In the present study, baseline patient characteristics such as age, gender, BMI, comorbidities, ASA status, and history of urolithiasis were well balanced across groups with no statistically significant differences (p>0.05). These findings are in agreement with prior randomized and prospective studies [9, 10], suggesting that patient profiles between Ho:YAG and TFL groups were comparable and unlikely to confound outcomes. Similarly, stone-related characteristics including stone burden, stone volume, density, laterality, number, and location did not differ significantly between the two groups. Comparable findings were also reported in previous meta-analyses and trials [11].
When analyzing laser-related parameters, important differences were observed. The mean operative time and laser-ON time were significantly shorter in the TFL group, reflecting its greater ablation efficiency and faster stone fragmentation. The ablation efficiency was also significantly superior in the TFL group (p<0.05). These observations support findings from earlier trials and reviews which consistently reported that TFL achieves faster stone disintegration with shorter operative and lasering times [12].
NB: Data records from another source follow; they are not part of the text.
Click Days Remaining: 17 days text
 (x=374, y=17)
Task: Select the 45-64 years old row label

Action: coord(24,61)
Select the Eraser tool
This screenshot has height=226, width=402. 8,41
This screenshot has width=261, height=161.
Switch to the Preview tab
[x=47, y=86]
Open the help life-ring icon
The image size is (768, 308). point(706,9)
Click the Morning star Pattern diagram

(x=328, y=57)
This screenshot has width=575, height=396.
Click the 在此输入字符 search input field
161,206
With respect to outcomes, the stone-free rate (SFR) at 3 months was comparable between the two groups, consistent with several randomized trials [13]. However, some studies [14] have suggested higher SFRs with TFL, which may be attributed to its finer dusting capability and reduced retropulsion. In our study, intraoperative and postoperative complications were minimal and did not significantly differ between groups, which is in line with prior systematic reviews and randomized trials [15]. Postoperative stone analysis and mean hospital stay were also comparable, echoing results from earlier studies [16, 17].
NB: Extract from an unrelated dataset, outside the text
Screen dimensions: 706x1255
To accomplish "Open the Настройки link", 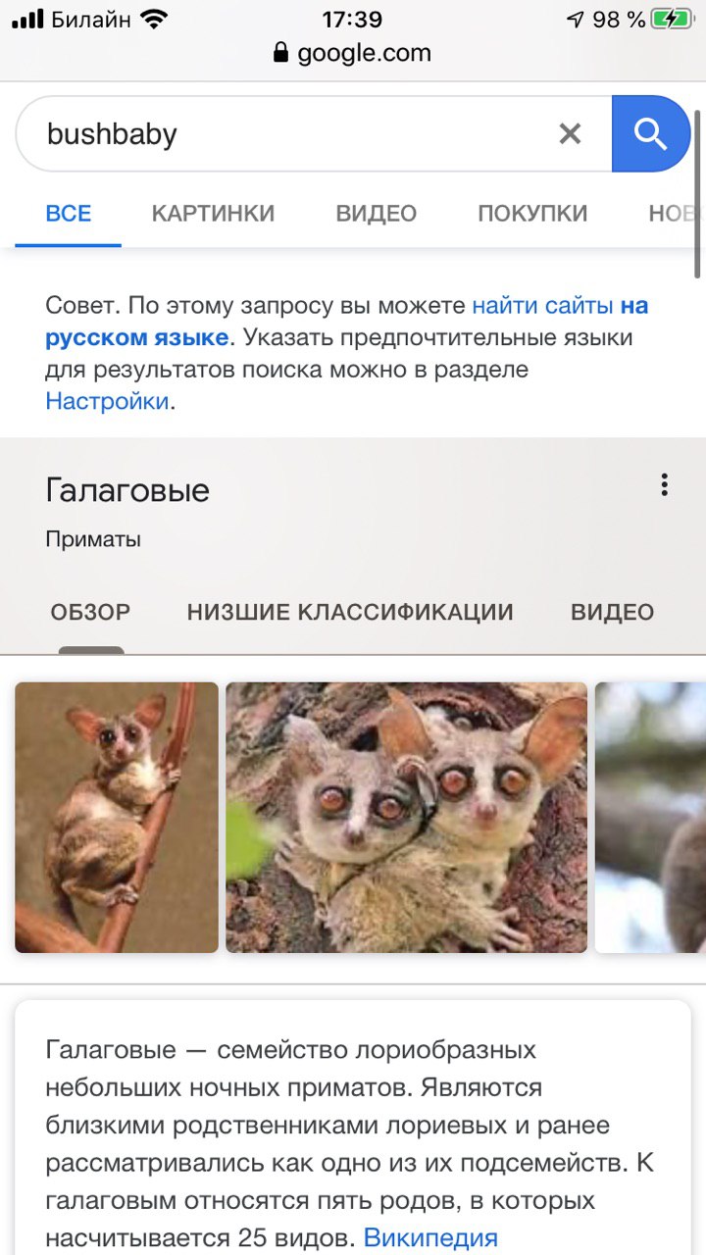I will (107, 401).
Overall, the present findings add to the growing body of evidence that TFL is at least as safe and effective as Ho:YAG, with additional procedural advantages that may translate into better efficiency and surgical ergonomics.
CONCLUSION
This study demonstrates that both TFL and Ho:YAG lasers achieve comparable stone-free rates and have similar safety profiles, but TFL offers significant procedural advantages, including shorter operative time, reduced laser-ON time, and superior ablation efficiency. These findings suggest that TFL may represent a more efficient and potentially superior alternative to Ho:YAG in endourological lithotripsy. With continued refinement of laser technology and larger multicentric studies, TFL may establish itself as the preferred modality for ureteroscopic lithotripsy in the future.